UKGovernmentBEIS / inspect_ai

Inspect: A framework for large language model evaluations
https://inspect.ai-safety-institute.org.uk/
MIT License
567 stars 98 forks source link

New benchmarks should go under benchmarks directory or in a separate package? #19

Closed alexandraabbas closed 2 months ago

alexandraabbas commented 4 months ago

Do I understand correctly that AISI prefers other benchmarks to be in a separate package?

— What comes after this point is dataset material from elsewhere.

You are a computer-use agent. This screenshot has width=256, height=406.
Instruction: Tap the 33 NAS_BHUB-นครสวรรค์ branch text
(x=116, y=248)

Or do you expect users to contribute benchmarks under benchmarks/ similar to OpenAI's registry or lm-evaluation-harness's tasks?

aisi-inspect commented 4 months ago

The benchmarks in Inspect are not intended as a formal suite, but more example uses of the framework. We will generally check them on 2 or 3 models to ensure that the results are comparable to what is published, however a formal suite would actually ideally be run regularly (and adapted as required) for many more models, and we'd also want to have published results. Not sure that this is something we will do in the short term.

Net: I think if there is a broader effort to build out a suite of Inspect evals comparable to OpenAI/EvalHarness it would at this stage be better done as a community effort. This is something we might do in the future but I have no way of handicapping likelihood or timetable.

alexandraabbas commented 4 months ago

Thanks for the reply! Makes sense. I would be happy to get this started for an initial set of benchmarks and encourage the community to add more. Do you think a separate package makes sense or would you recommend incorporating the registry into this repository?

jjallaire commented 4 months ago

I think it would ideally be in its own repository. Something like this: https://github.com/openai/simple-evals

jjallaire commented 4 months ago

Let us know here if/when you put up the repo! (and of course feel free to use the benchmarks we've already published as a starting point). Note that we have BoolQ (https://arxiv.org/abs/1905.10044) and PIQA (https://arxiv.org/abs/1911.11641) benchmarks coming in our next release (~ next few days)

jjallaire commented 4 months ago

@alexandraabbas we've some additional internal discussion on this and do think it would be beneficial if we make benchmarks/ more than just examples. That would mean running them on some models and publishing the results in the README as well as providing scripts to run them all against any model (generating the same output).

@sdtblckgov Is going to spend some time working on this. We will post back to this issue once we have something more to share. In the meantime, if you are working on benchmarks let us know the repo URL here and we can provide feedback, etc. (eventually we hope to be able to merge these as PRs, but we are still working on the process for that).

alexandraabbas commented 4 months ago

I think making benchmarks/ more than just examples would be very beneficial!

No problem! Sounds good, I'll get back with the repo once I have something to show.

jjallaire commented 2 months ago

Hi @alexandraabbas, an update. We have now sorted things for taking contributions into benchmarks/. If you are still interested in contributing here please coordinate with @jwilles from Vector Institute as they are leading this effort. Thanks!